Collected data entries
>>>
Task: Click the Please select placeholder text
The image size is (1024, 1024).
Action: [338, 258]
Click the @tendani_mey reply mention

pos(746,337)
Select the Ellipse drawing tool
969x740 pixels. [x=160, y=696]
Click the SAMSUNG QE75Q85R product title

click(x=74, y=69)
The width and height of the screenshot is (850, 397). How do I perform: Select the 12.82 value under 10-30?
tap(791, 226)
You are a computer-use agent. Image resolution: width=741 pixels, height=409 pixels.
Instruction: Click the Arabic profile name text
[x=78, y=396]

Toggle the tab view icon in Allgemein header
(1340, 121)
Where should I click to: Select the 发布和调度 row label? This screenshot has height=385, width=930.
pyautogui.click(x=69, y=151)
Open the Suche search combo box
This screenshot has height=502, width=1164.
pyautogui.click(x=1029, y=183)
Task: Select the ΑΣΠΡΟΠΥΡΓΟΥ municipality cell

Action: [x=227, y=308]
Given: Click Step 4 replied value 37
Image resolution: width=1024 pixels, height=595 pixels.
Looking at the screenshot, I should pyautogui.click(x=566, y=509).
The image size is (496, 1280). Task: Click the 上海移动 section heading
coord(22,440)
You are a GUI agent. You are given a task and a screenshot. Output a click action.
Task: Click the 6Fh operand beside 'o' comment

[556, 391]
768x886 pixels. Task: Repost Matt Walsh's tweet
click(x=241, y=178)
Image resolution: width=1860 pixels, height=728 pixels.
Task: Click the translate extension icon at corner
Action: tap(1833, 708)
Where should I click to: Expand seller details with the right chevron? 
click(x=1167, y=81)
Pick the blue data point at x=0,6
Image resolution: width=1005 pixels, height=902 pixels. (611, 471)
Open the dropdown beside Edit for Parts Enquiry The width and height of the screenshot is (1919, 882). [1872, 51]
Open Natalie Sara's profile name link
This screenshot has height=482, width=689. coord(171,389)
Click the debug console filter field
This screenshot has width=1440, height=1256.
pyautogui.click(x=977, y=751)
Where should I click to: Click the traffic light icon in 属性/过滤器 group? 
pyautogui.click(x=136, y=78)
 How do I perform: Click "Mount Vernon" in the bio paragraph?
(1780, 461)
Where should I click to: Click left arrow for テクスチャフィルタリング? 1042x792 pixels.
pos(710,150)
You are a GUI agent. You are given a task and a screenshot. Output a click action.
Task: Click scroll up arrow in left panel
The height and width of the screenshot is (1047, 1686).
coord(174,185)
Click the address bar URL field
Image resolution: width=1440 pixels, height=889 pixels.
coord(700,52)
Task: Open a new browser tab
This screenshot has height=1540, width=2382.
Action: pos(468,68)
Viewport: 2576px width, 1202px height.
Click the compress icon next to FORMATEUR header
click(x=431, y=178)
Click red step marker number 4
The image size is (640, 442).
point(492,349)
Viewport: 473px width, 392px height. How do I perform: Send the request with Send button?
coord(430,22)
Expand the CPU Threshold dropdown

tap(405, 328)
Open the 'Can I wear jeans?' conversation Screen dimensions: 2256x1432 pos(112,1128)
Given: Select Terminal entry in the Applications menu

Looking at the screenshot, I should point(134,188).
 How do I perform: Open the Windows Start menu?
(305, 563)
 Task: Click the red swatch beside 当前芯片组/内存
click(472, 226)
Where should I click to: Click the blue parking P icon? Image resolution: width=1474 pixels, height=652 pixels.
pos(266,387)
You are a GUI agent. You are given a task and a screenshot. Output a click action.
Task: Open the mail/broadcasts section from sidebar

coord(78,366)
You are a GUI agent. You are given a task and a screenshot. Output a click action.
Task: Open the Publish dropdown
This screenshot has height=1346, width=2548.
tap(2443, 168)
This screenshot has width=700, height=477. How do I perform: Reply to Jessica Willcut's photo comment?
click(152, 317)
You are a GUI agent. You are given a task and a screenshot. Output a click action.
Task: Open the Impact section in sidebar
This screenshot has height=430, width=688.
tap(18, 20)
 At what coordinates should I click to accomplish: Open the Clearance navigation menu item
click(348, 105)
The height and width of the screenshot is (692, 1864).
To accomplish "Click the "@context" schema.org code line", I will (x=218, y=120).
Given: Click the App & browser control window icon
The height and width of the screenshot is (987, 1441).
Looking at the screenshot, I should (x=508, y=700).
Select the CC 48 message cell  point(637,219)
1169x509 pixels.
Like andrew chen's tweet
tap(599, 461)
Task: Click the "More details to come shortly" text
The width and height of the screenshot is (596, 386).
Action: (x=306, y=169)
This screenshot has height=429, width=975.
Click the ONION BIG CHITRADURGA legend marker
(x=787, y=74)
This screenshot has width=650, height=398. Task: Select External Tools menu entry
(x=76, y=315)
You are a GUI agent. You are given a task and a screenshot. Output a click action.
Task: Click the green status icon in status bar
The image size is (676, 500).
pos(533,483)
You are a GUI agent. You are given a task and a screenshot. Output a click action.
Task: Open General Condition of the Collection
<<<
## Objective:
Copy out every line of the part that opens with the line containing "This screenshot has height=429, width=975." and closes with the line containing "pos(533,483)", adding 134 to each coordinate in the answers and leaving everything else unchanged.

## Task answer:
This screenshot has height=429, width=975.
Click the ONION BIG CHITRADURGA legend marker
(x=921, y=208)
This screenshot has width=650, height=398. Task: Select External Tools menu entry
(x=210, y=449)
You are a GUI agent. You are given a task and a screenshot. Output a click action.
Task: Click the green status icon in status bar
The image size is (676, 500).
pos(667,617)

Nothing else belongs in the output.